The State Center for Rare and Genetic Neurological Diseases (CRGND), co-created with Florida Atlantic University, has helped mobilized 30 scientists around the subject of rare, genetic and neurological diseases.
MFRF funded four new Pediatric and Genetic Nursing Scholarship grants in 2008 for a total of 13. These scholarships have assisted students at major South Florida colleges including Florida Atlantic University, Florida International University and Nova Southeastern University.
MFRF has also expanded support for the Neurogenetic Patient Registry, now tracking more than 500 children through Miami Children’s Hospital (MCH) Brain Institute and the Pediatric Genetics Residency & Fellowship with MCH in partnership with The University of Miami School of Medicine.
Kevin and Lisajane Romer have also been honored by The Palm Beach County Medical Society “Heroes in Medicine” program for the Foundation’s work.
For more information, call The Mathew Forbes Romer Foundation at (561) 477-0337 or visit www.mfrfoundation.org.

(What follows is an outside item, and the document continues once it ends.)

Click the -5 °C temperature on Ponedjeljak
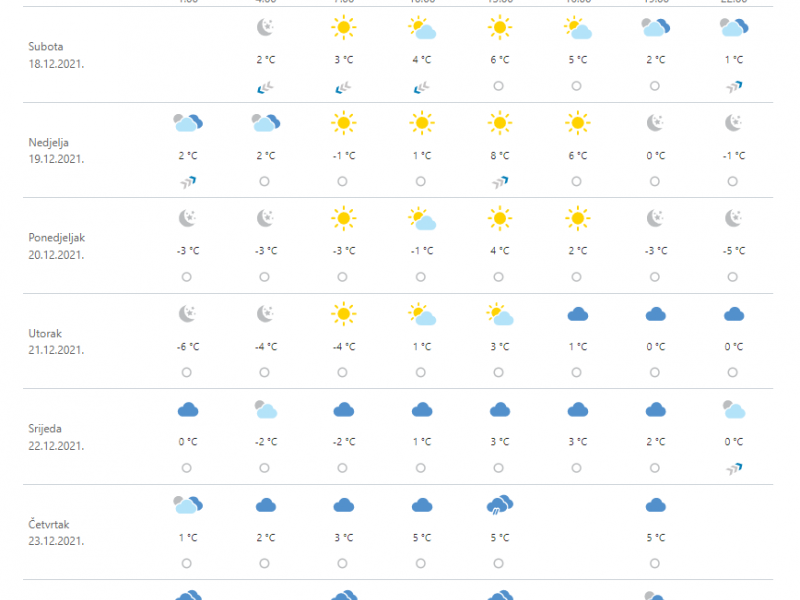The width and height of the screenshot is (800, 600). click(x=734, y=251)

About the Mathew Forbes Romer Foundation
The Mathew Forbes Romer Foundation (MFRF), established in 1998, is a non-profit, tax-exempt organization under section 501(c) (3) of the IRS code that drives education and research of children’s genetics diseases of the brain. In 2007, the Foundation surpassed the Million Dollar Milestone in fundraising. MFRF is the South Florida affiliate of National Tay-Sachs and Allied Diseases Association (NTSAD),a member of the Jewish Genetic Disease Consortium (JGDC) and listed with the National Organization of Rare Disorders (NORD). Now celebrating its tenth anniversary, MFRF is committed to increasing access to quality genetic testing, facilitating research of genetic diseases and bringing diagnostic and treatment options to South Florida.